What's the deal with Google Vertex AI Agent Builder's Recommendation model and document updates?

I’m scratching my head over how the Recommendation model in Google Vertex AI Agent Builder handles document updates. Here’s what’s bugging me:

  1. I set up an Agent Builder for media content recommendations.
  2. The model trained fine and gives predictions in the preview.
  3. But when I delete a document from the data store, the model still shows it in results!

I double-checked:

  • The document is gone from the data store
  • API calls don’t return the deleted document
  • The model preview still shows the deleted item

It’s like the model is using outdated info. The docs don’t say much about this. They only mention retraining to avoid model degradation.

Questions:

  • How does the model actually connect to the data store?
  • Do I need to retrain for updates?
  • Is there a way to re-index the data store?

I’ve tried purging the data store, but no luck. Anyone know what’s going on here? I expected real-time updates, but that’s not happening.

yo alex, i’ve faced that too. the model doesn’t sync realtime with the data store; you need to retrain it after updates. sux, huh? maybe check google’s support for a workaround.

yea, i feel ya. vertex AI can be a pain sometimes. the model’s like a snapshot, so it doesn’t update in real-time with your data store. kinda defeats the purpose, right? you gotta retrain it manually after big changes. maybe look into automating that process if u can. good luck!

I’ve grappled with this issue in Vertex AI Agent Builder as well. The Recommendation model operates on a snapshot principle, not syncing real-time with the data store. This design choice leads to the behavior you’re experiencing.

To address this, you’ll need to retrain the model after significant data changes. It’s not ideal, but it’s the current limitation. There’s no built-in re-indexing feature, unfortunately.

For a workaround, consider implementing an automated retraining pipeline on a regular schedule. This could help keep your model more up-to-date without constant manual intervention.

If real-time accuracy is crucial, you might need to explore alternative recommendation systems or implement a hybrid approach, using the model for bulk recommendations and a separate system for recent changes.

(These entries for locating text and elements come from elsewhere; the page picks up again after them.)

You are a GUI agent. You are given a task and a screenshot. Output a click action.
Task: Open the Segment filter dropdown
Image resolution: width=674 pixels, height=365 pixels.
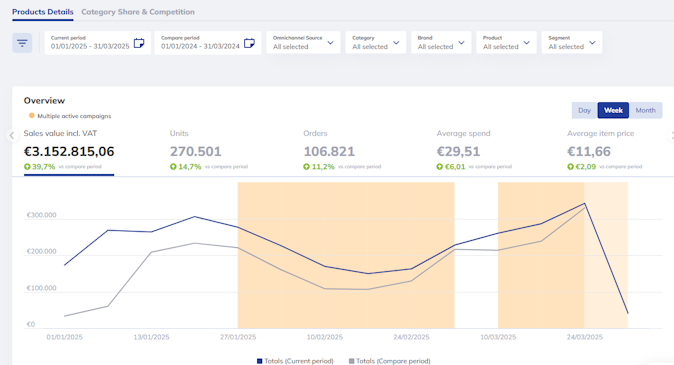572,43
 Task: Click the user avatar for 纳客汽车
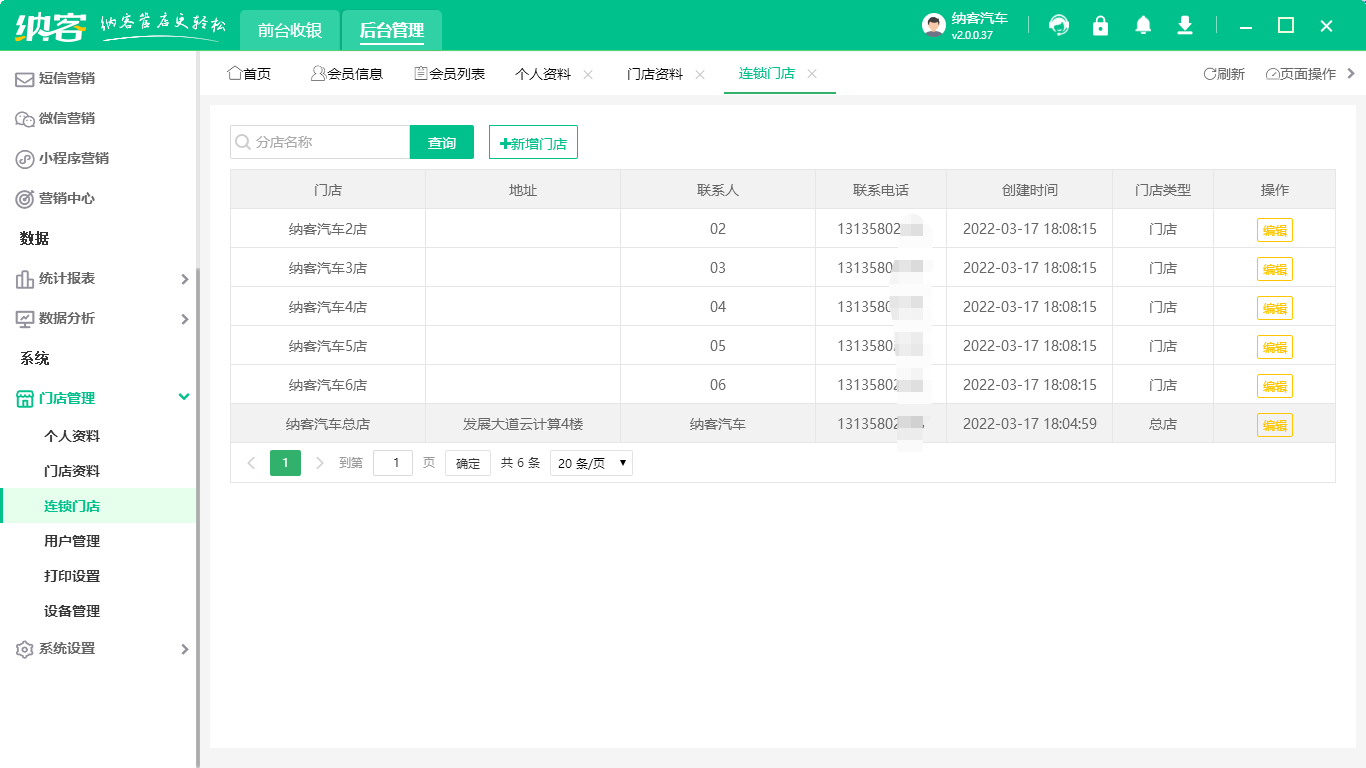pos(932,25)
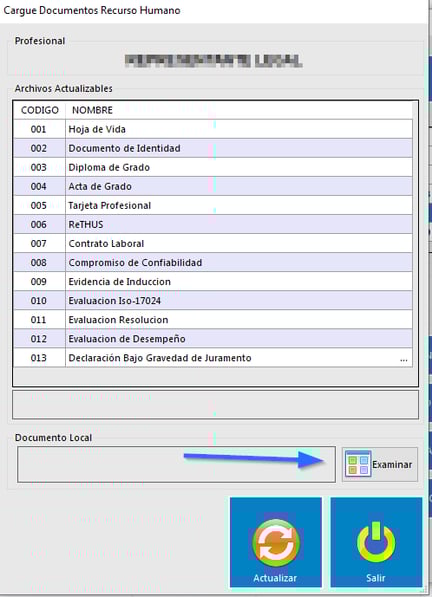Image resolution: width=432 pixels, height=597 pixels.
Task: Click the Actualizar refresh arrows icon
Action: [276, 543]
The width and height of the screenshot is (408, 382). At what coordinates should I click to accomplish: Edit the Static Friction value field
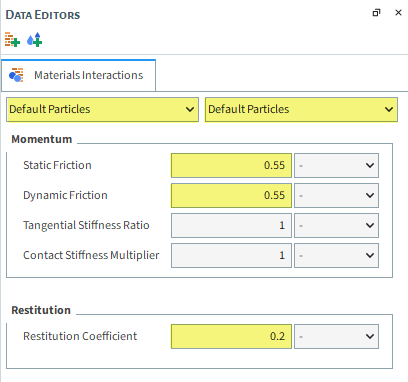click(x=231, y=165)
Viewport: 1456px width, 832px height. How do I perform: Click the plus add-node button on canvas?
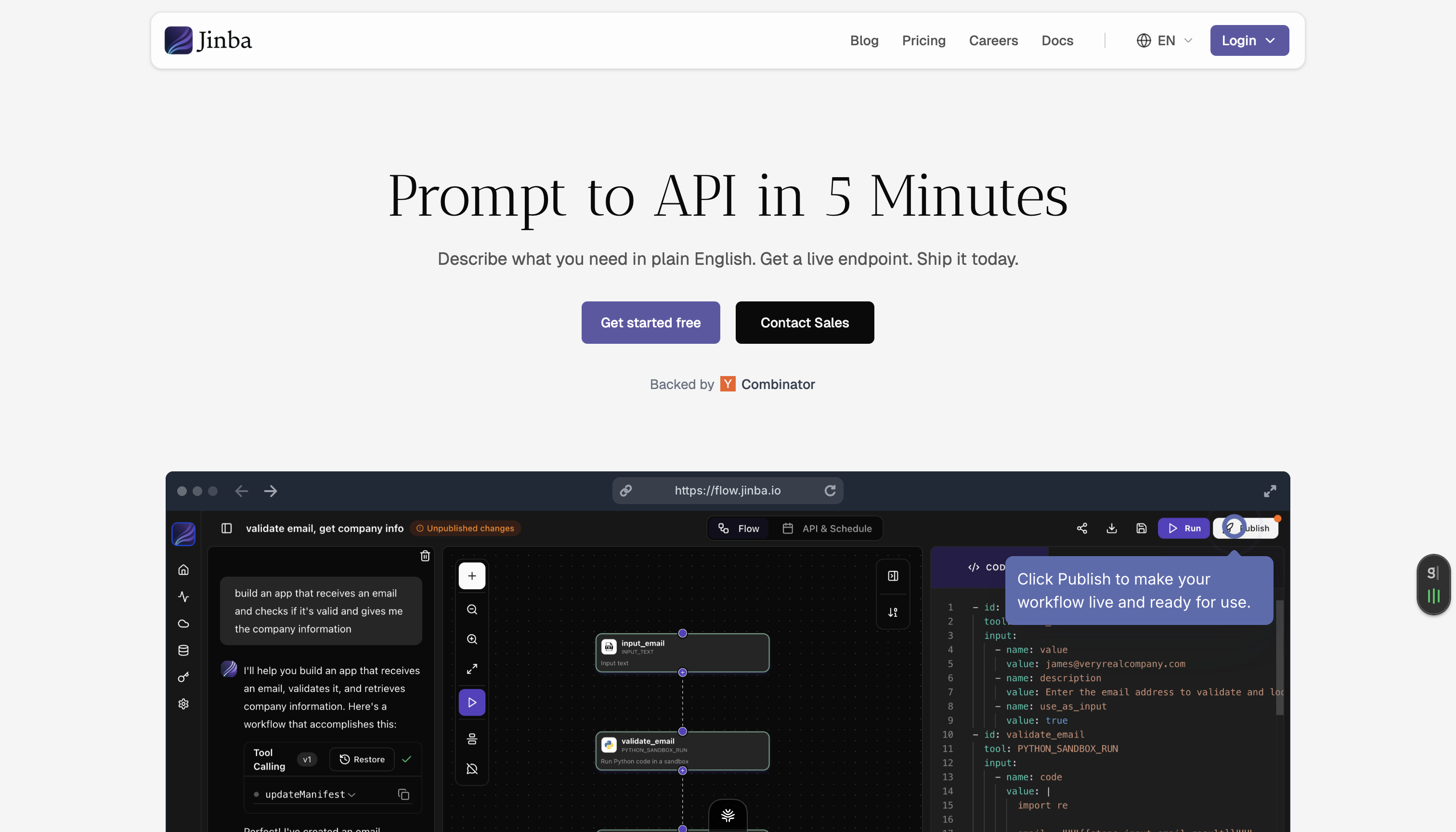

I’ve encountered similar issues with Vertex AI Agent Builder. The Recommendation model doesn’t automatically update when you modify the data store. It’s a limitation of the current implementation.

To address this, you’ll need to retrain the model after making significant changes to your dataset. This process can be time-consuming, especially for large datasets. Unfortunately, there’s no quick fix or re-indexing option available at the moment.

For your use case, consider implementing a scheduled retraining pipeline. This way, you can ensure your model stays up-to-date with your latest data without manual intervention. It’s not ideal, but it’s the best workaround I’ve found so far.

If real-time updates are crucial for your application, you might want to explore alternative recommendation systems that offer more dynamic data handling.

As someone who’s worked extensively with Vertex AI Agent Builder, I can shed some light on your issue. The Recommendation model doesn’t dynamically update with changes to the data store - it’s a static snapshot from when it was trained.

This behavior is by design, albeit frustrating. The model is essentially decoupled from the live data after training. To reflect changes, you need to retrain the model, which can be resource-intensive and time-consuming.

In my experience, a good workaround is to implement a regular retraining schedule, maybe weekly or bi-weekly depending on how often your data changes. You could automate this process using Cloud Functions or Cloud Scheduler.

For more immediate updates, you might consider a hybrid approach: use the Recommendation model for the bulk of suggestions, but implement a separate system to filter out recently deleted items or add new ones. It’s not perfect, but it can help bridge the gap between retraining cycles.

Hope this helps provide some clarity on the situation!